[Data listing]
+--

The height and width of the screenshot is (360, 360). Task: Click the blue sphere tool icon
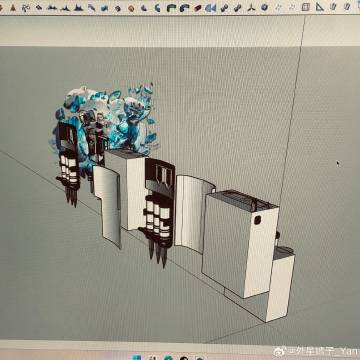click(264, 7)
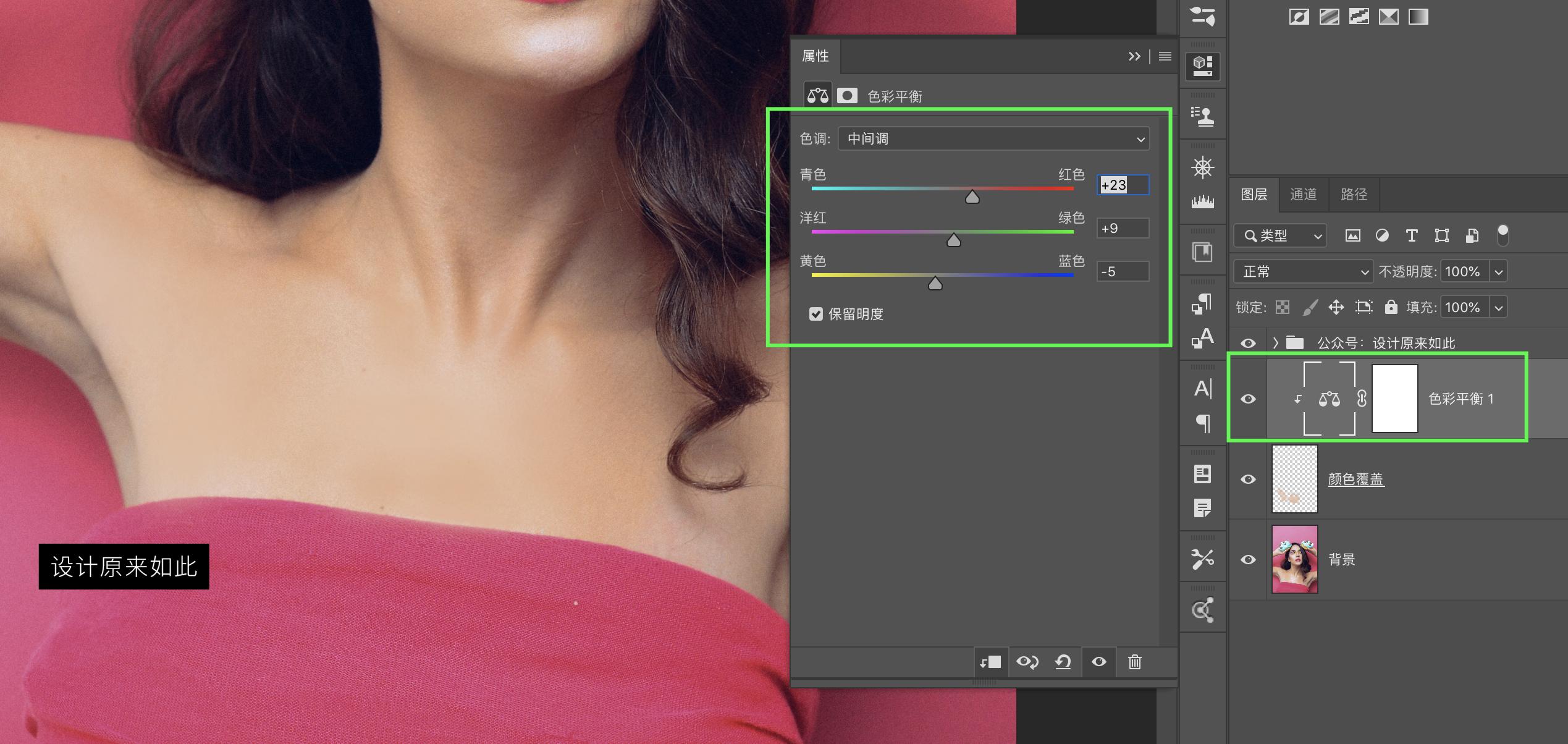Click the view previous state icon
Image resolution: width=1568 pixels, height=744 pixels.
(1027, 662)
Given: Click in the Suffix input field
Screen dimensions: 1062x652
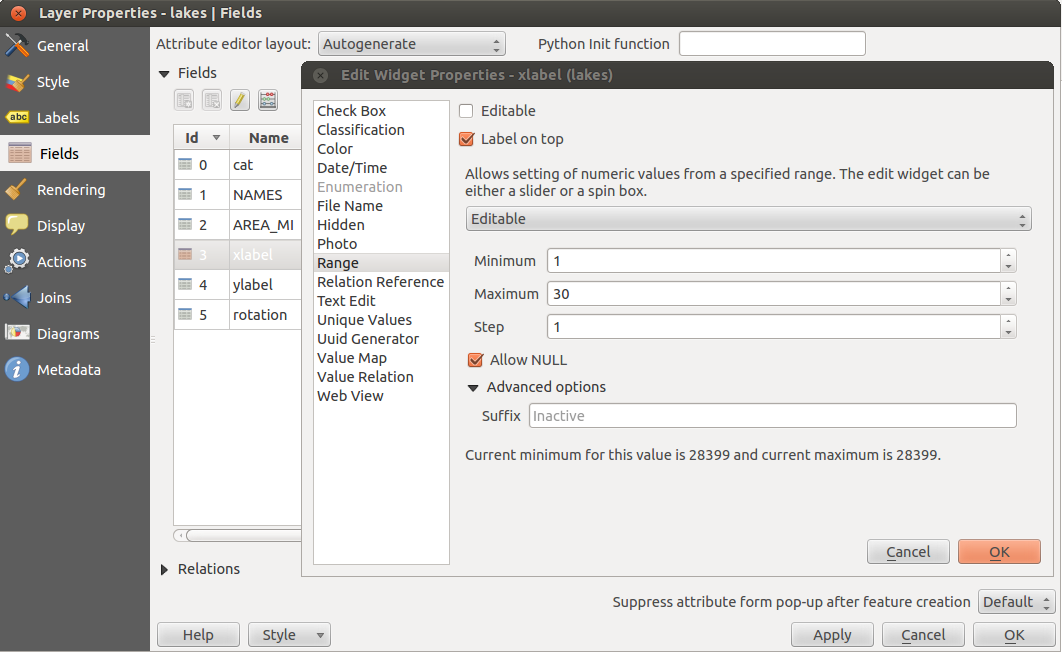Looking at the screenshot, I should click(772, 416).
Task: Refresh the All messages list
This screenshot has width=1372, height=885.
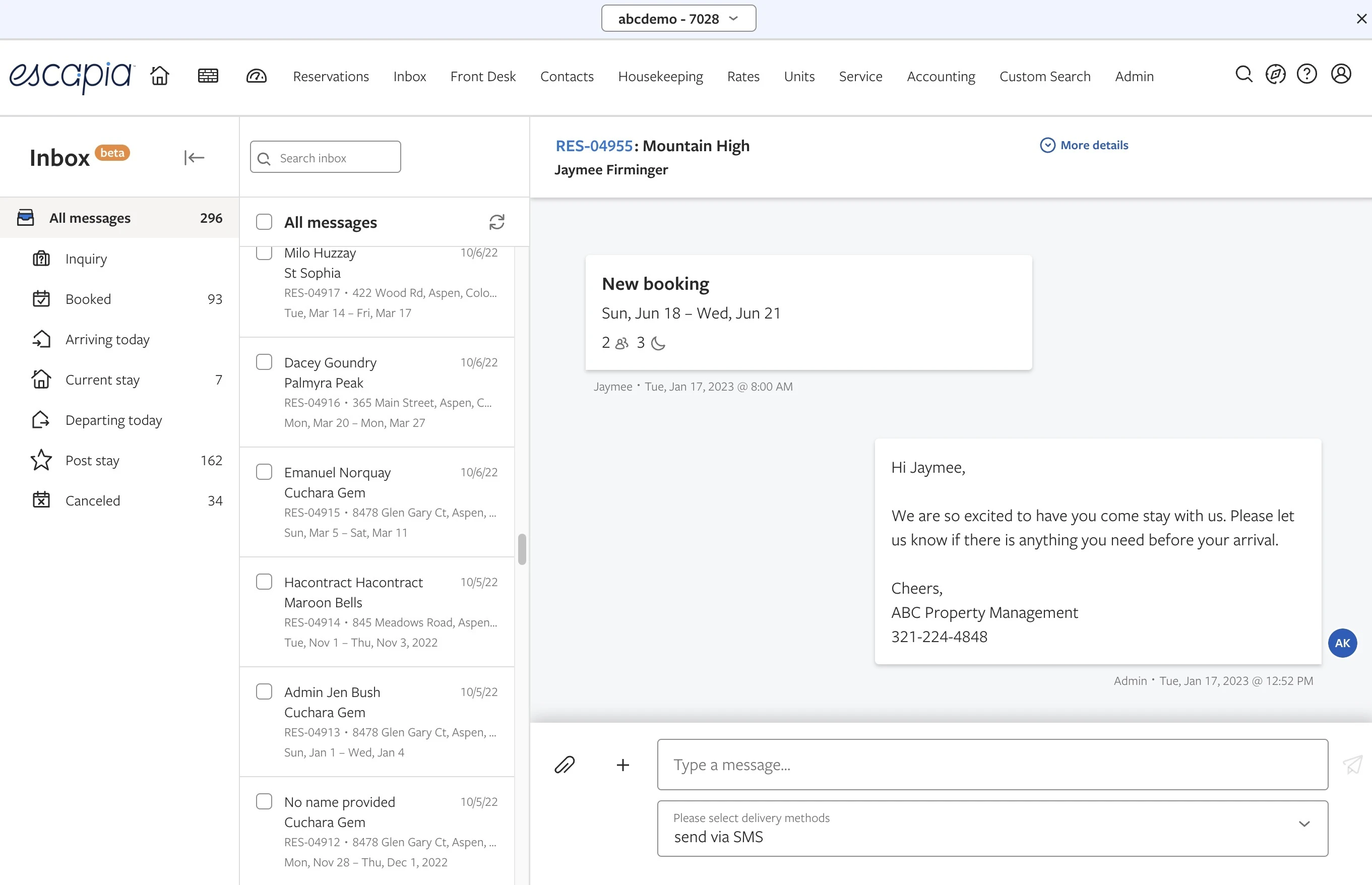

+--

PROBLEM DETAILS:
Return every line of the records above that contains the string "height".

ANSWER TO THE TASK:
The height and width of the screenshot is (360, 360). Task: Click the blue sphere tool icon
Image resolution: width=1568 pixels, height=744 pixels.
This screenshot has width=1372, height=885.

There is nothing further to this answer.